→ **Provided text**
━━━━━━━━━━━━━━━━━━━━━━━━━━━━━━
Pendulums became a feature of regular and accurate timekeeping in 1656 thanks to Christiaan Huygens. These pendulums were encased in wood and then mounted on walls. Soon after, the grandfather clock was born.
Rudimentary battery electric clocks were developed in 1840, and the first self contained battery-driven clock appeared in 1906. The development of quartz crystal by 1929 increased time keeping accuracy even further."
"He adored all clocks and watches. In the end there were no fewer than seven clocks in his bedroom (their ill-synchronized chiming drove his attendants mad), while another clock in the antechamber told not only the hour but also the direction of the wind. Hooke's balance-spring action was demonstrated in front of the King, while the royal accounts contain many items for the purchase of further clocks. The sun-dial (in the Privy Garden) had a particular function for the King used it to set his watch by."
It strikes me here (no pun intended) that Louis XVI, France's last king before the revolution (the one who was decapitated) was also very fond of clocks. He even repaired them as a hobby...
I wonder if Charles I had been equally fond of clocks - if so the analogy would be striking (Oh! I did it again...)
"Pendulums became a feature of regular and accurate timekeeping in 1656 thanks to Christiaan Huygens."
On his two voyages to the West African Coast in 1661 and 1663, Holmes carried out successful experiments for Huygens on his clock for the measurement of longitude.
Estimable entymologist Michael Quinion had this to say about the source of the word "watch" for a time-keeping device in his 30 March newsletter (yes, I'm that far behind on my reading):
Q. I was thinking about my wristwatch the other evening and started wondering why we call small timepieces watches. Is it because we look at them to tell the time, or were they originally intended to tell the watches of the night? I was tempted to give up on the question by saying that we call them watches because "forks" was already in use, but that lacked the intellectual satisfaction I have come to enjoy from your columns. [Fred Roth]
A. The watches of the night is pretty much bang on as an answer.
A watch related to people before it became a mechanical device. The job of the watch was - obviously enough - to watch, to stay alert during the night hours to keep guard and maintain order. It turned up especially in the phrase "watch and ward", as a legal term that summarised the duties of the watchmen - to keep watch and ward off trouble. Sailors' watches come from the same idea.
"Watch" started to be applied to clocks in the fifteenth century, in the first instance to a form of mechanical alarm, presumably either to wake the watchmen for their hours of duty, or to mark the passage of the hours of a watch.
━━━━━━━━━━━━━━━━━━━━━━━━━━━━━━
→ **Dataset content**
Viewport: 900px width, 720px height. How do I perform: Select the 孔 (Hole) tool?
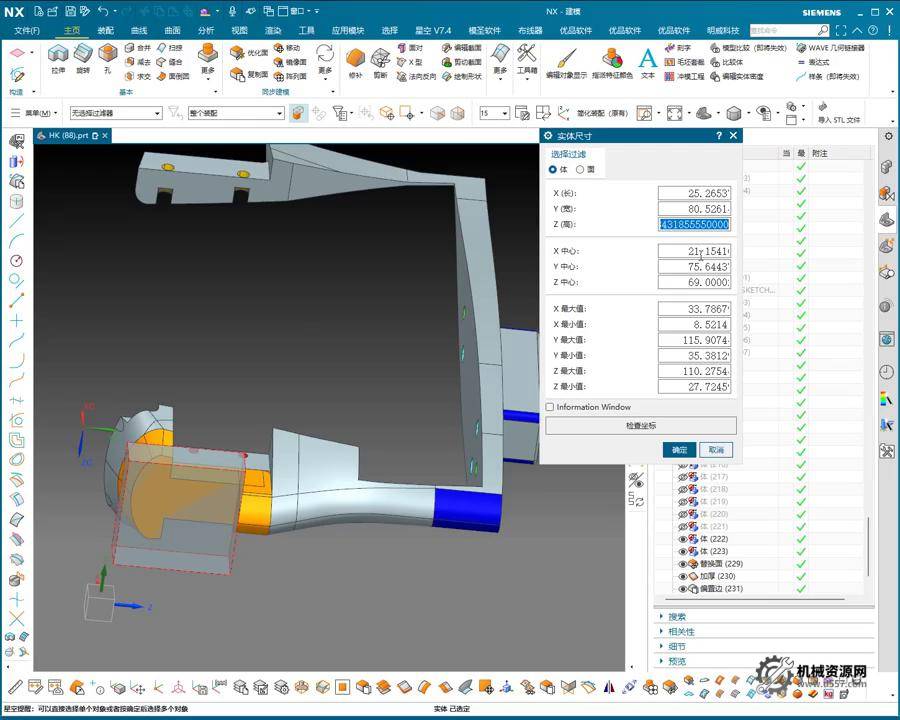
━━━━━━━━━━━━━━━━━━━━━━━━━━━━━━
→ **Challenges**
a: From the text on the history of clocks, copy the stretch from "On his two voyages" through "measurement of longitude." word for word.
b: Translate this sentence from the text on the history of clocks into Spanish: "These pendulums were encased in wood and then mounted on walls."

→ **Responses by task**
a:
On his two voyages to the West African Coast in 1661 and 1663, Holmes carried out successful experiments for Huygens on his clock for the measurement of longitude.

b: Estos péndulos estaban encerrados en madera y luego se montaban en las paredes.